• [EXERCISE BRIEF]: Please rewrite the lines of the listing below, beginning at the line that has "Task: Select the 155 overall width dimension" and stopping after the line that has "Action: pos(162,171)". Keep the requests, and multiply every coordinate in the answers by 0.55, rounding to whole numbers with halves going up.

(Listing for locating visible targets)
--

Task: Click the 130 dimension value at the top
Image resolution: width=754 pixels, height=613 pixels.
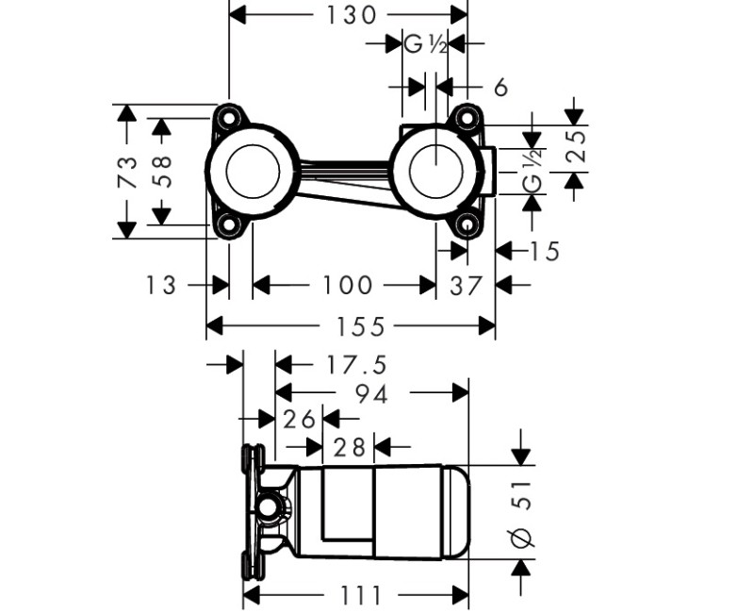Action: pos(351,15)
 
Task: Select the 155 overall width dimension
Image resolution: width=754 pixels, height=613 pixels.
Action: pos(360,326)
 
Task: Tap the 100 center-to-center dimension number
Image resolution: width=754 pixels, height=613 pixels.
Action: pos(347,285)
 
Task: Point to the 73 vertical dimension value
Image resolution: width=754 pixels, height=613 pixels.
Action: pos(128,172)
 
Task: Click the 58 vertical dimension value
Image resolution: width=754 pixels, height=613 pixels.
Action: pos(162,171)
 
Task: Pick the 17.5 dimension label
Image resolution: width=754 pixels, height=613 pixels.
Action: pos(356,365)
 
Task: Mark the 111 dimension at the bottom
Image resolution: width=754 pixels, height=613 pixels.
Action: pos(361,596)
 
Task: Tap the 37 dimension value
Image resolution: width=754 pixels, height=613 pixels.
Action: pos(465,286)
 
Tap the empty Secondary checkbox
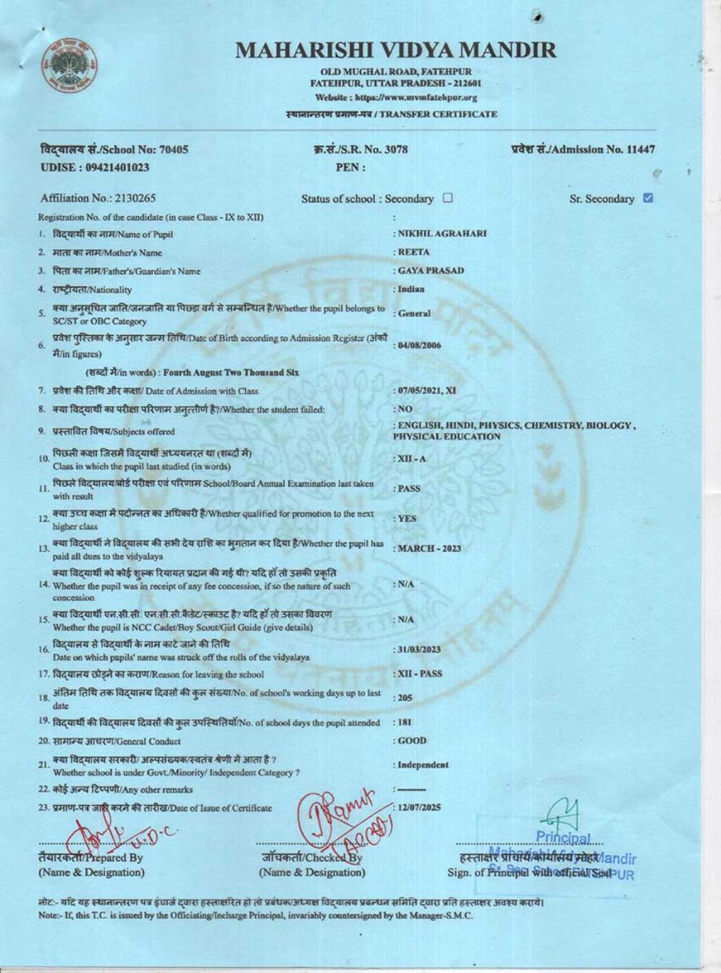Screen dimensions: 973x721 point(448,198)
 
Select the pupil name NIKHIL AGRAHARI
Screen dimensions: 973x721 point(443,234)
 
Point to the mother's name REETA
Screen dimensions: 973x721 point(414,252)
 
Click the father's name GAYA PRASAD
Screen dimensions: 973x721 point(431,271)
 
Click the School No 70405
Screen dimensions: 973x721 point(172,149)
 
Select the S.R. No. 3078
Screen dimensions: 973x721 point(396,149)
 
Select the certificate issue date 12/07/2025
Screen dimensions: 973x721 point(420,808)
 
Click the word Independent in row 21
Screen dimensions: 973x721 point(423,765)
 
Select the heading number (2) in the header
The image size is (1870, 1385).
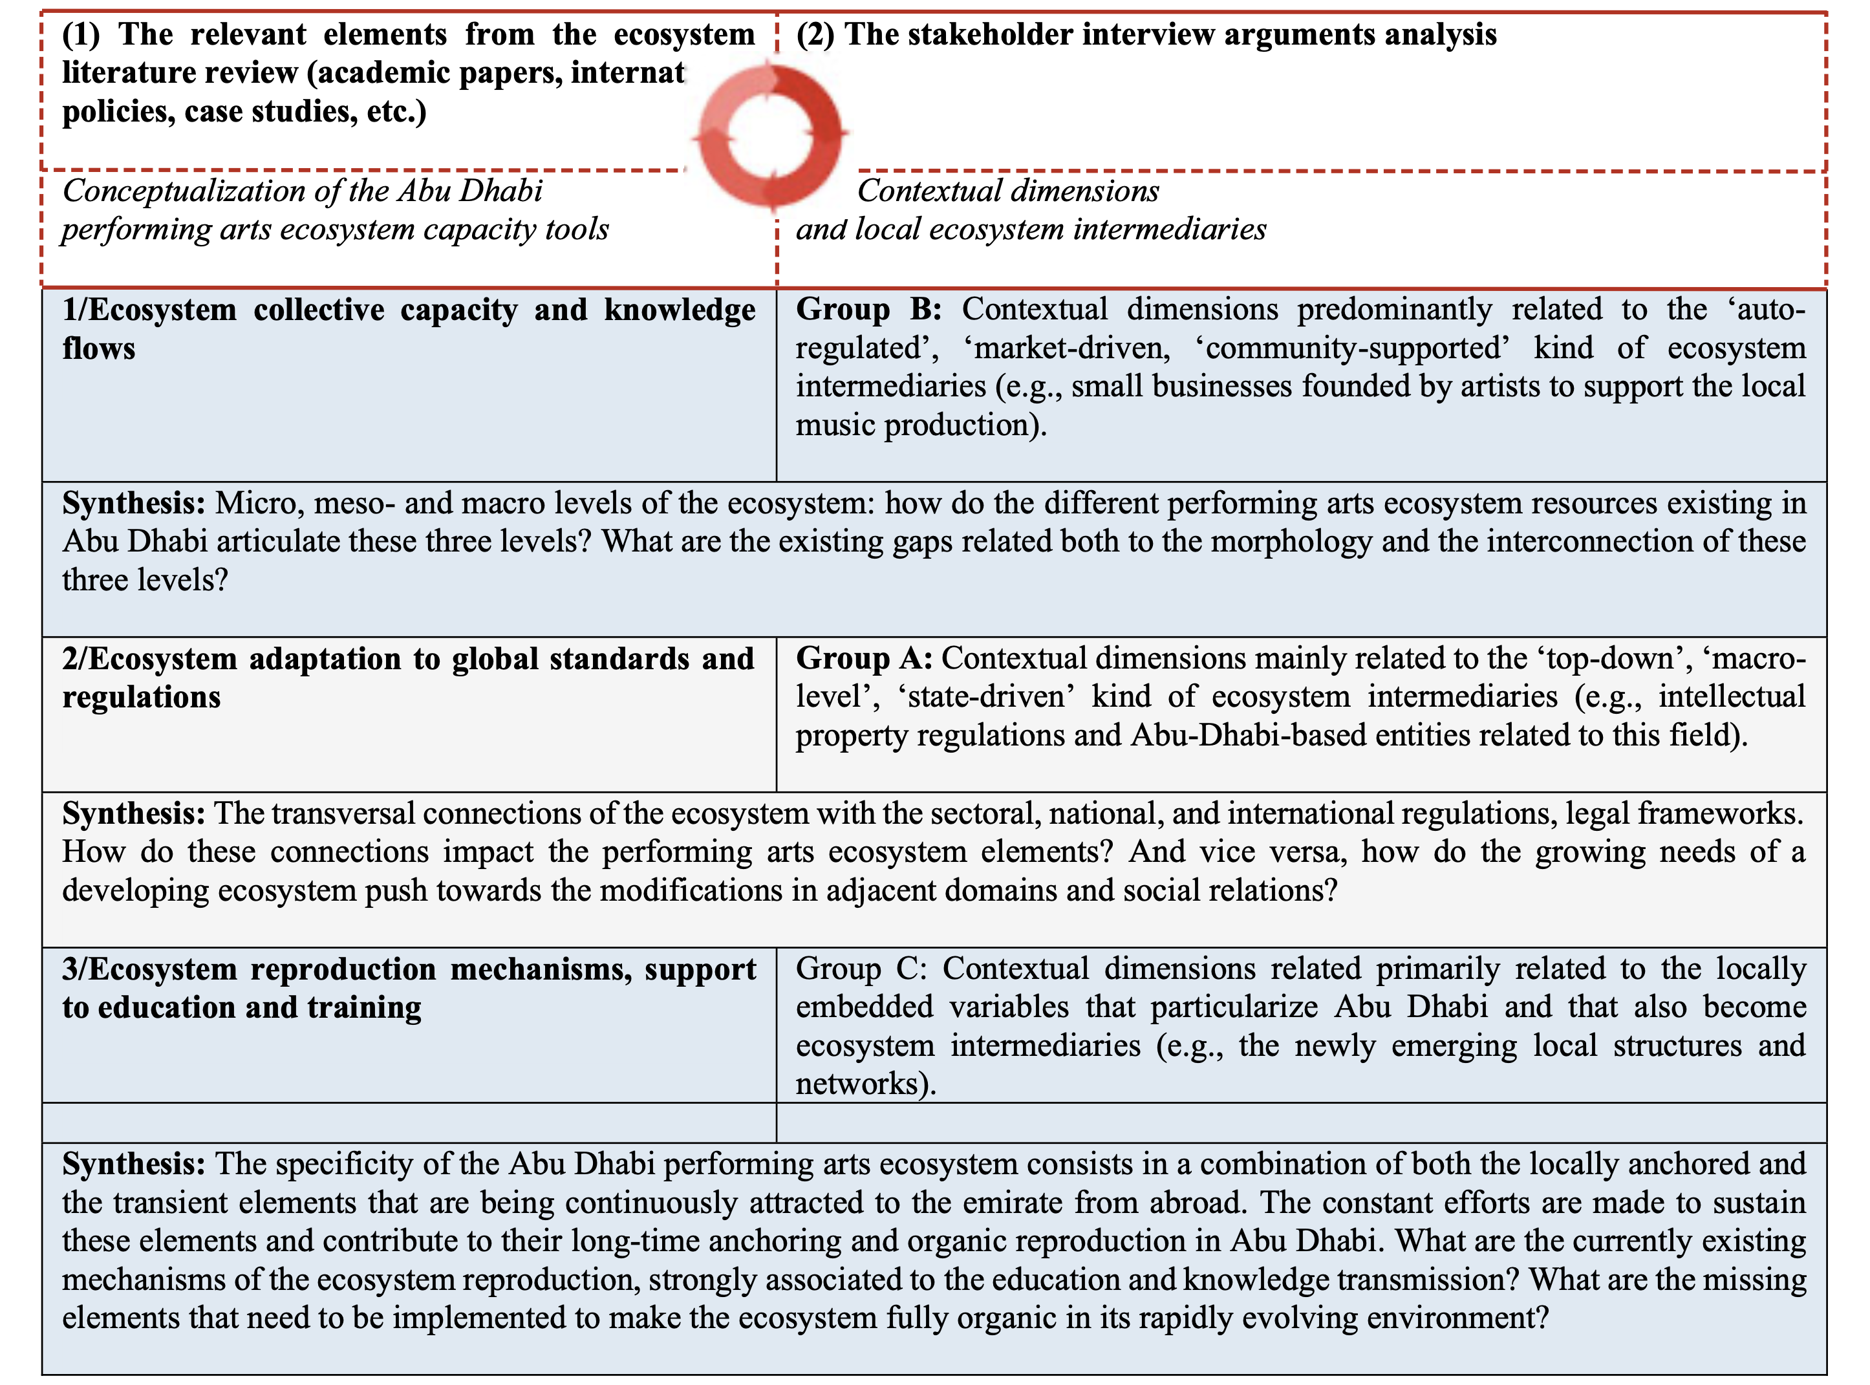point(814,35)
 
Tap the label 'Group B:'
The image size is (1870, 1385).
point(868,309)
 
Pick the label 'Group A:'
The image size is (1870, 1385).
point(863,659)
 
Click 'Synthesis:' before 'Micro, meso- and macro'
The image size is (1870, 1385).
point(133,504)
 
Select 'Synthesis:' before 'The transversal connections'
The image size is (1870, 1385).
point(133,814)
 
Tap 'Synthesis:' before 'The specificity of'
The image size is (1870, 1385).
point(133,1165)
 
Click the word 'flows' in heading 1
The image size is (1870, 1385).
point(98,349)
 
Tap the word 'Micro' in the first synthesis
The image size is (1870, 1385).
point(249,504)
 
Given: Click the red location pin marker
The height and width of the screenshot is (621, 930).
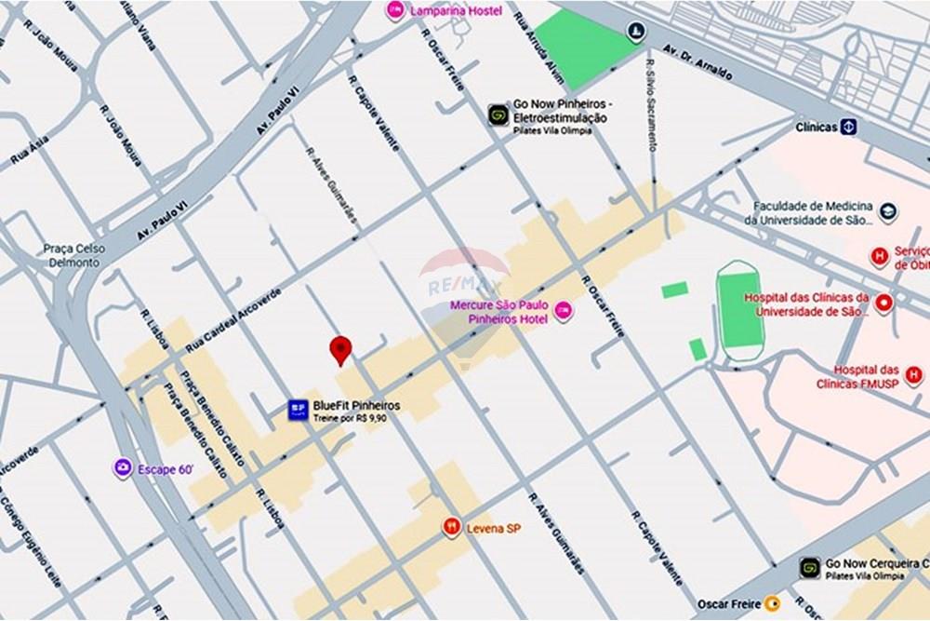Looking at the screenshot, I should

--

• [FINISHED TASK]:
Task: Select the 155 overall width dimension
Image resolution: width=754 pixels, height=613 pixels.
Action: pos(198,179)
 
Task: Tap the 100 center-to-center dimension number
Image resolution: width=754 pixels, height=613 pixels.
Action: pos(191,157)
 
Task: Point to the 73 vertical dimension value
Image resolution: width=754 pixels, height=613 pixels.
Action: pos(70,95)
 
Task: Click the 58 vertical dimension value
Image resolution: width=754 pixels, height=613 pixels.
Action: pos(89,94)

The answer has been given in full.